There Seems a Better Reason for SDNY to Investigate Ocasio-Cortez than President Trump

The Department of Justice has zealously investigated President Trump for the myth of "Russian meddling" for over two years. The U.S. Attorney's Office for the Southern District of New York has stretched federal election laws far beyond their reasonable boundaries to criminalize a payment to an alleged paramour, a personal expense.  Chairman Cummings hosted a known liar as his star witness.  Chairman Nadler has decided to substitute himself for the FBI, issuing over 80 investigative requests for information about the President.  Once he realized, to his chagrin, there was no "Russian collusion" finding forthcoming from Mr. Mueller, Chairman Schiff announced a broadened probe into the President's business affairs. 

The 29-year-old leader of the most radical (but increasingly controlling) wing of the Democratic Party, Congresswoman Ocasio-Cortez, has been giddy about the whole set of investigations.  She has bragged about how thoroughly she and her colleagues plan to investigate to the President and taken a leading role in speaking about pending and planned inquiries.
But now the shoe is on the other foot.  The young Congresswoman, it turns out, may have violated campaign finance laws to the tune of millions of dollars.  She is facing complaints alleging that she made personal use of campaign funds and purposely set up an LLC scheme to hide disbursements -- possibly payments to her boyfriend. And there are allegations she was instrumental in designing a massive $3 million in-kind contribution scheme to support her own campaign and the campaigns of others.
Former FEC Commissioners Hans von Spakovsky, Brad Smith, and Lee Goodman (member of the RNLA Board of Governors) have explained how the Congresswoman's conduct may have violated the law.  As former Commissioner von Spakovsky wrote:

We don’t know at this point if the New York congresswoman has engaged in improper conduct.

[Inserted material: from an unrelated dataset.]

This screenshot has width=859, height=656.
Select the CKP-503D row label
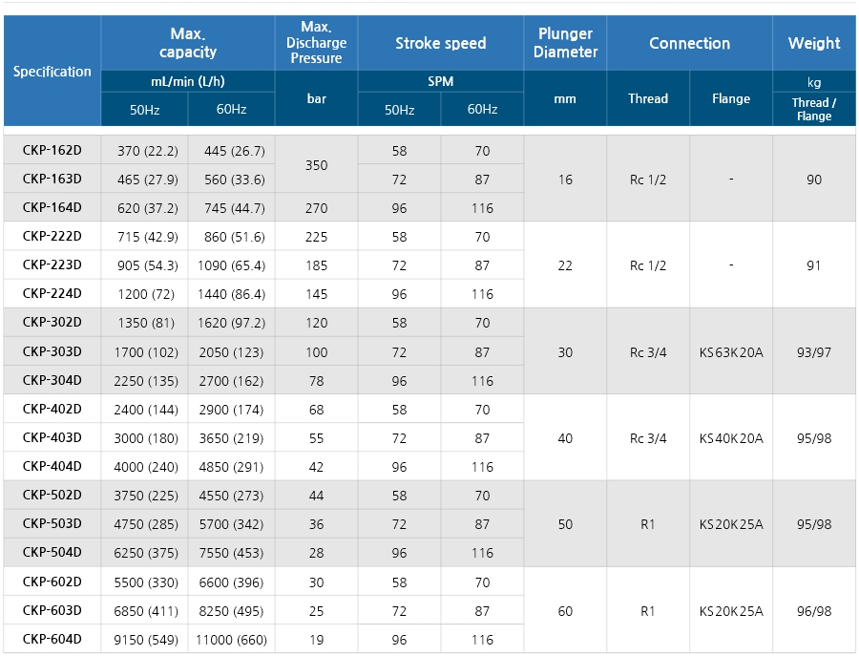[52, 523]
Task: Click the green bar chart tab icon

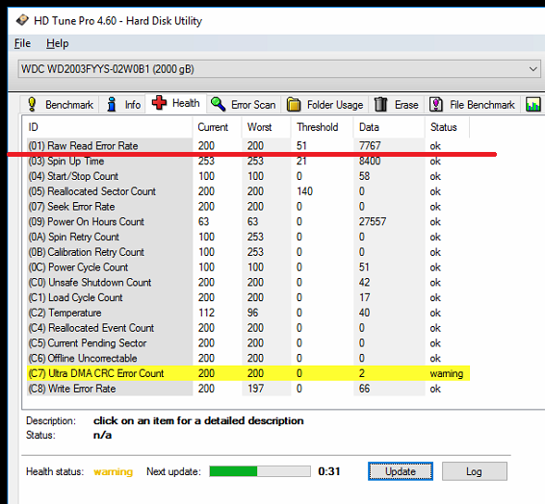Action: [533, 104]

But she and her chief of staff and former campaign manager Saikat Chakrabarti are accused of serious charges in a complaint filed with the Federal Election Commission (FEC) by the National Legal and Policy Center.

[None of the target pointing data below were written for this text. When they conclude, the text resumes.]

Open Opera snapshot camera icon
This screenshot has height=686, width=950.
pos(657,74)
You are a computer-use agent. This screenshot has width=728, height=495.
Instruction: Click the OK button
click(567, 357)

The accusations against Ocasio-Cortez are ironic because she has criticized the use of untraceable money in political campaigns and portrayed herself as a champion of campaign finance reform. Her Twitter biography says she is “100% people funded, no corporate PAC $.”

In addition, Ocasio-Cortez is a big supporter of HR 1, a bill with numerous new campaign finance law requirements that would severely restrict and burden political activity and speech. . . .

As a former FEC commissioner who has studied the complaint against Ocasio-Cortez and Chakrabarti, I have concluded that there is unquestionably more than enough evidence to justify the FEC opening a civil investigation. And there’s also enough evidence for the U.S. Justice Department to seriously consider opening a criminal investigation.

Now the question is: will the DOJ and SDNY investigate the Congresswoman with the same zeal and broad view of the law that they have exhibited in the President's case?  Will the FEC investigate the Congresswoman's alleged role in setting up this claimed scheme?  Will Chairmen Cummings, Nadler and Schiff turn a blind eye to the alleged violations by one of their own?